廃墟を後にした三人は宿に入った。ソフミシアとライラとの二人で泊まっていたような見慣れた部屋ではなくて、ベッドとくつろぐ場所とが別々に分かれた一室だった。
ソフミシアとエッカとを改めて眺めていると本当の親友だったのだとつくづく感じられた。はじめはどこかきまり悪い様子で椅子に腰かけていたのだけれども、ひとたびソフミシアが口を開けば、あの後どうだったのだ、とたちまち言葉が言葉を呼んだ。
ソフミシアもエッカもとても楽しげな様子だった。ソフミシアはこれほどまでに明るい笑顔を浮かべられるのかと思えてしまうほどの表情だった。底なしという言葉がしっくりくるほどの有様、もはや周りに何が潜んでいるかなんて全く気にしていない様子だった。
ソフミシアとエッカの話を傍で耳をそばだてていると、想像を絶する、想像が及ばない世界がわんさかと溢れてきた。ソフミシアが苦しい時代を歩んできたように、エッカもまた苦痛を伴う道だったようである。苦痛と称してよいのかも分からない、話を聞くだけではただただ戸惑ってしまうばかりだった。ソフミシアのように体を売っていたわけではなかったらしいが、長く家なしでその日を生きるために何かをする毎日だったらしい。たいていが魔法を奇術とうたって見世物にしていたとのことだったけれど——実際にソフミシアのナイフを宙に舞わせた——、あまり長くはもたなかったらしい。それからはいわば何でも屋のように頼まれごとをして糧を得るような日々だったと口にしていた。何でも屋としての仕事の中に『人の始末』というのがあって、それをきっかけに何でもこなすはずの仕事がその道の仕事に切り替わっていったのだった。

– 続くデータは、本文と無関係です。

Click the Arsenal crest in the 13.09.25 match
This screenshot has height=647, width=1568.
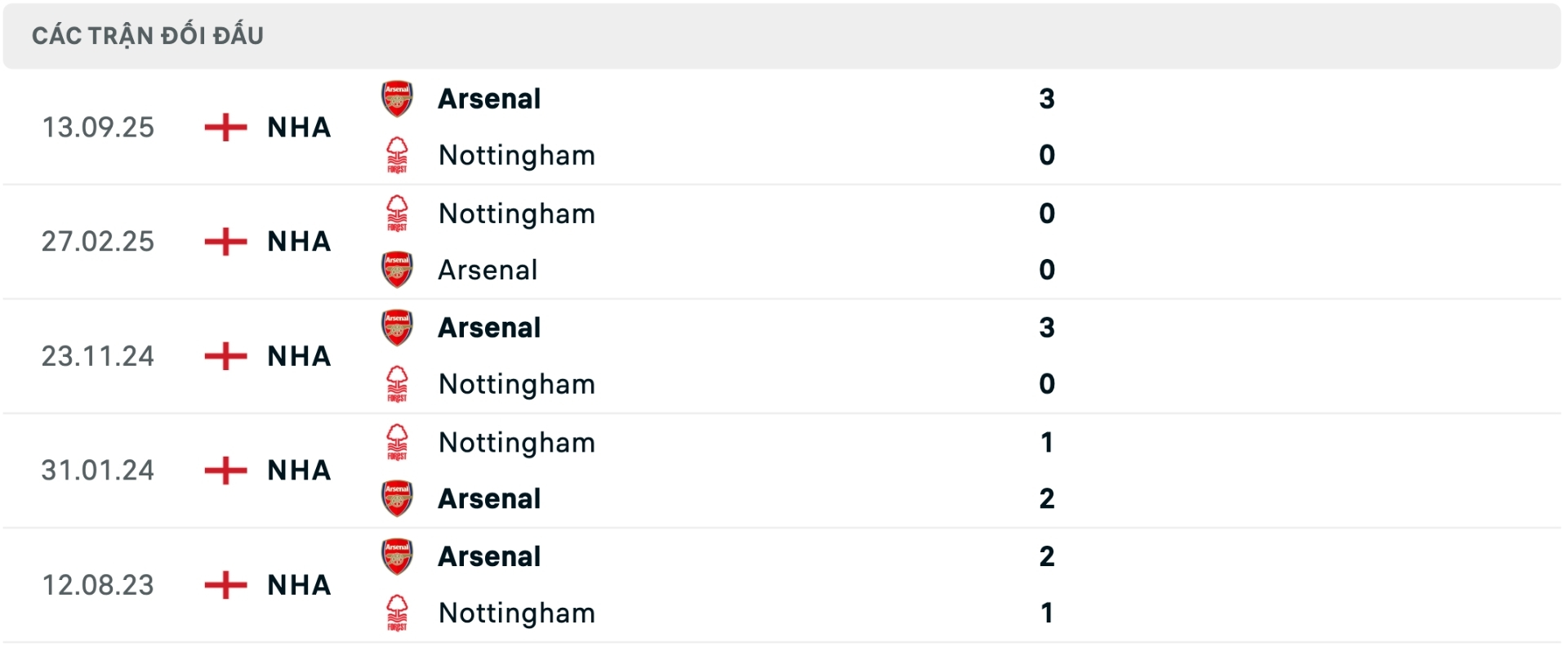(x=397, y=98)
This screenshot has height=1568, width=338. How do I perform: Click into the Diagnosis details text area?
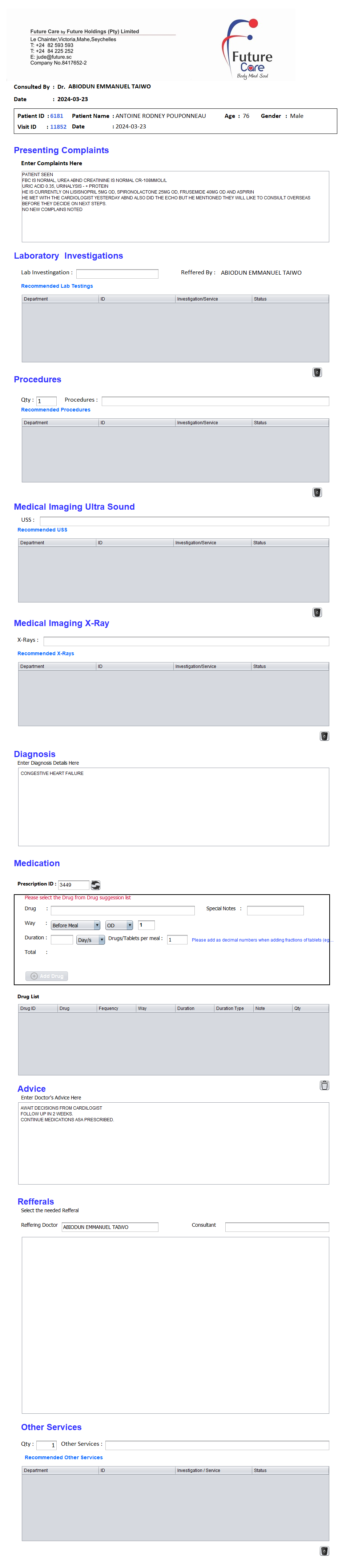pos(173,806)
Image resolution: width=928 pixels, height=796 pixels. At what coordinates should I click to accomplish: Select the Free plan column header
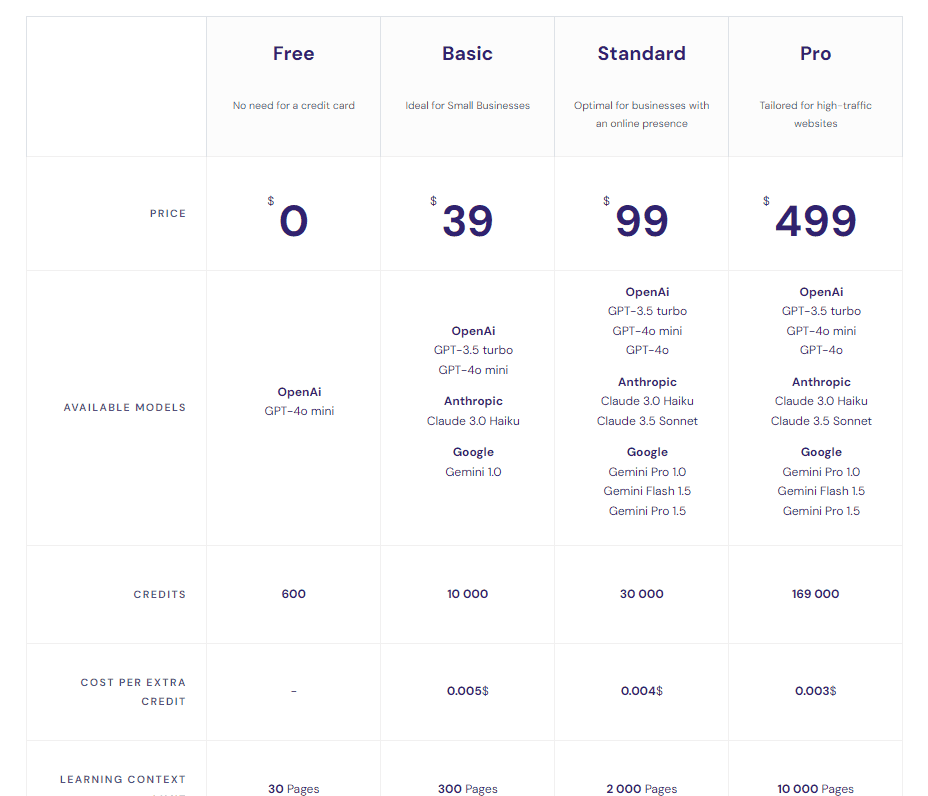[293, 53]
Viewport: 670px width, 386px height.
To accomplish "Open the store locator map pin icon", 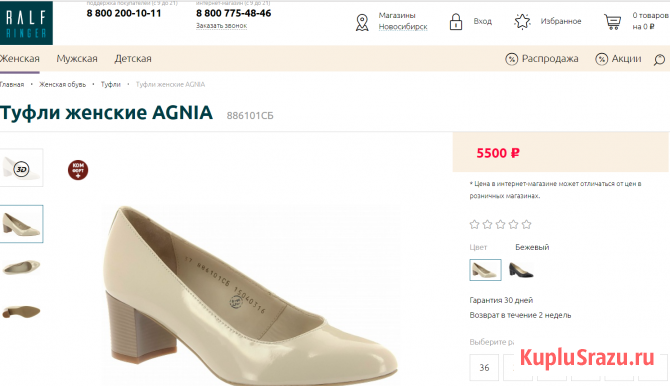I will point(362,22).
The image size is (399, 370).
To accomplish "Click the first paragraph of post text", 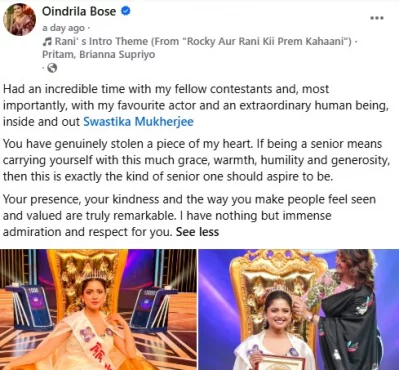I will [x=196, y=105].
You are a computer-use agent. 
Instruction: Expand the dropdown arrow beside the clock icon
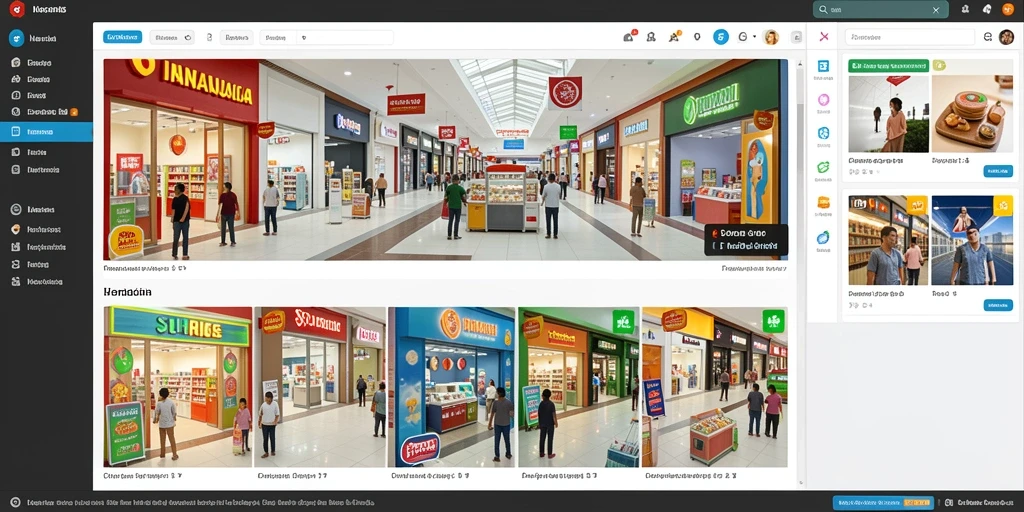(x=754, y=37)
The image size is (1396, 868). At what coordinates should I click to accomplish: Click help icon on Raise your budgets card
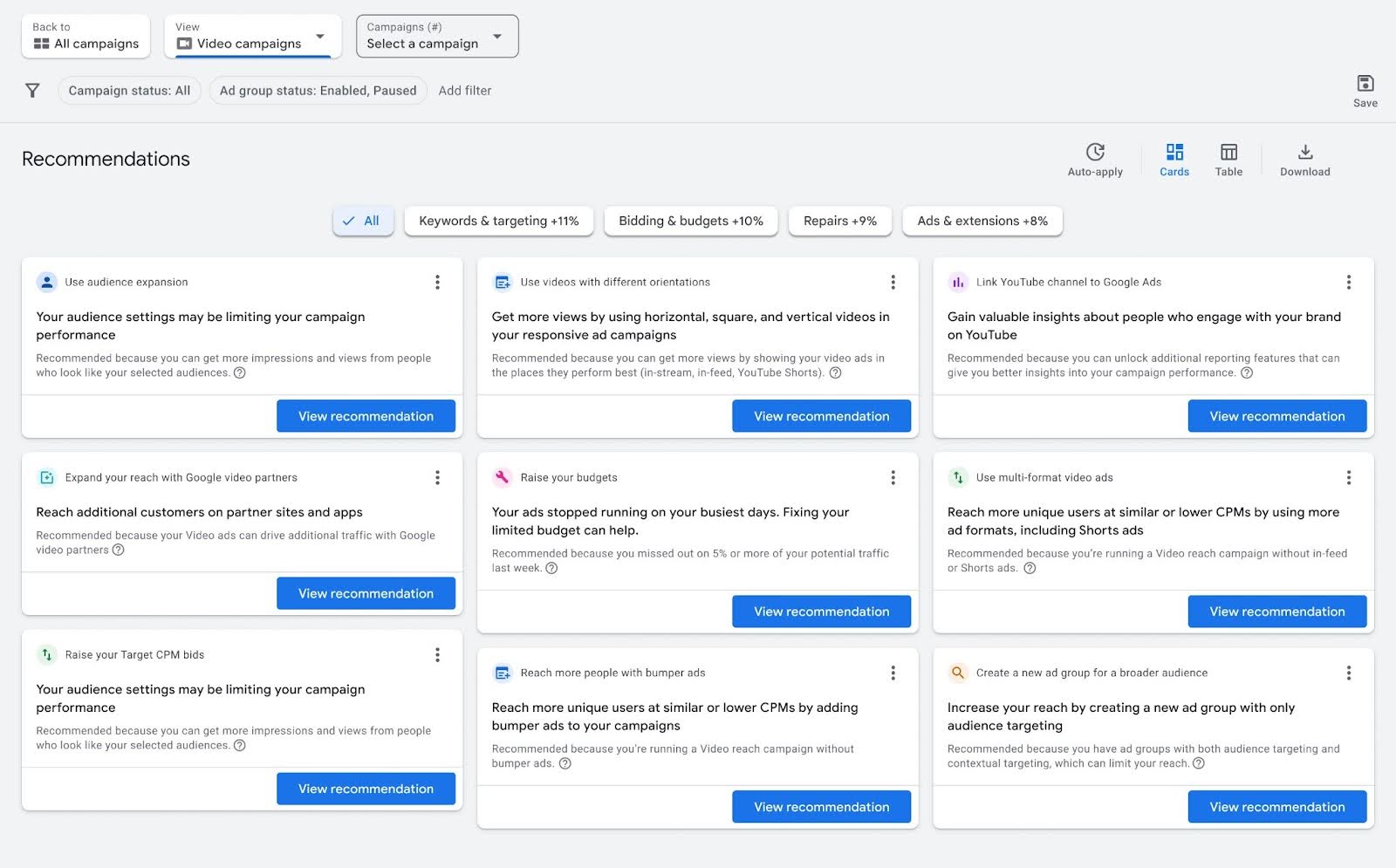(551, 568)
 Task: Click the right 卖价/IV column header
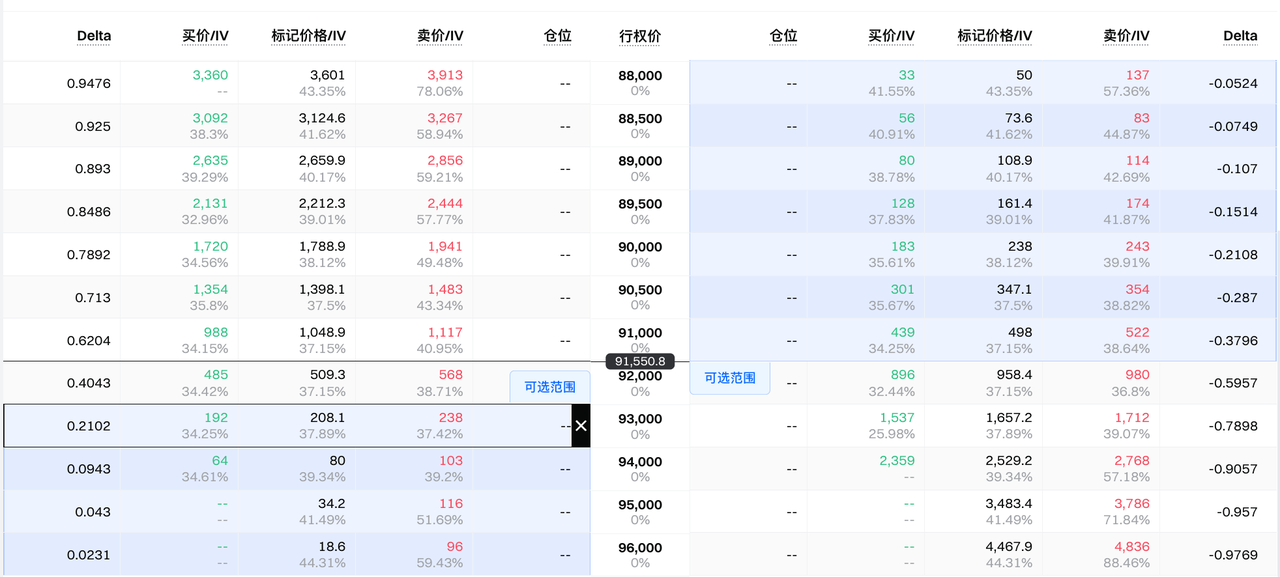(x=1126, y=36)

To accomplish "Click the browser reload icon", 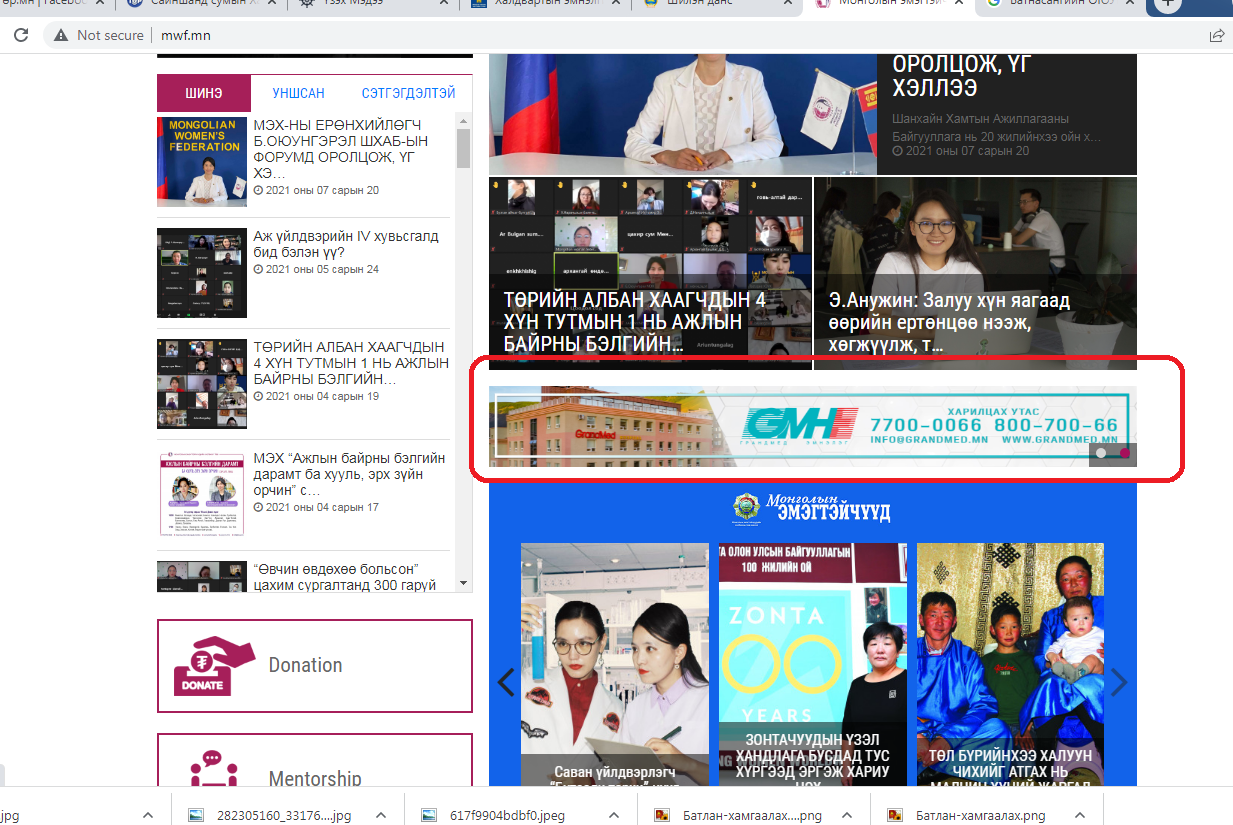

話題が身の上から仕事で出会った人たちの話となると、幾分かソフミシアの顔から笑顔が消えた。あからさまな変化はライラの気持ちまでもを沈めてしまう。楽しげに言葉を紡ぎだすエッカと、黙って耳を傾けるソフミシアの対比。ソフミシアは攻撃されている、じわりじわりと、自分の手によって。エッカの何げない言葉であっても、エッカをその状況に追いやったのがソフミシア自身で、そうしなければもっとよい生き方ができたのではないか。ソフミシアはじっとエッカの言葉を噛みしめているのである。
それでもソフミシアが笑みを取り戻すのは決まって同じ局面だった。エッカの口から、けがはしていない、そう聞くとソフミシアは微笑みをたたえるのである。やった仕事についてけがの話がでていなければソフミシアのほうから尋ねていた。けががなければよいのだけれども、ちょっとでも怪我があったような口ぶりをするとたちまち豹変して、根掘り葉掘り問いただす始末だった。
気が付いたらライラは鉛筆を手にしていた。卓上にはスケッチブックを用意して、紙上には小さい姿から大きな姿までいくつも置かれていた。目だけや口だけといった部品だけのスケッチもあれば、会話をしている二人の姿を切り取ったものもあった。どれもこれも心の底から楽しんでいる様子だった。手を止めて眺めてみるだけでも心が休まる。
ライラは思わず紙を戻して以前に描いた素描に目を通した。時々に書き留めたソフミシアの姿は、やはりうつろな目をしていた。疲れた顔をして明後日の方向を向いている。どこを向いているのかはライラの描き方次第だけれども、この表情ではこの向きしかありえないぐらいしっくりきた。
描きたい、もっと描きたい。ライラは新しいページを出して目の前の光景を切り取りにかかった。ページの隅に鉛筆をこすりつけて先端を整えて、そうしてからソフミシアに取り掛かろうとした。
とがった黒鉛を紙にあてるまではできた。あとは走らせるだけだけれども、しかし、微動だにしなかった。筆先が紙につかまれて動かせなくなっているわけではない、腕が動かせられないのであった。動かそうと思えば頭がそれを阻止する。本当にそれを描きたいのか。もっと描くべきものはないのか。
物足りない。
「あの、ミアさん、話を追って申し訳ないのですが」
「私のほうこそ身内話で盛り上がってしまい申し訳ない。どうしたのだ」
「私とミアさんとの間でしていた『依頼』の話なのですが」
「それについては問題ない。責任をもって送り届けよう」
「その依頼、なかったことにしたいのです」
ソフミシアは視線をテーブルに落として黙ってしまった。腕組みをして、険しい目つき。ライラをライラの住む島まで送り届けるという依頼を解消されてソフミシアは機嫌を悪くしてしまったのか。一抹の不安がじわじわとせまりくる中、彼女が口を開いた。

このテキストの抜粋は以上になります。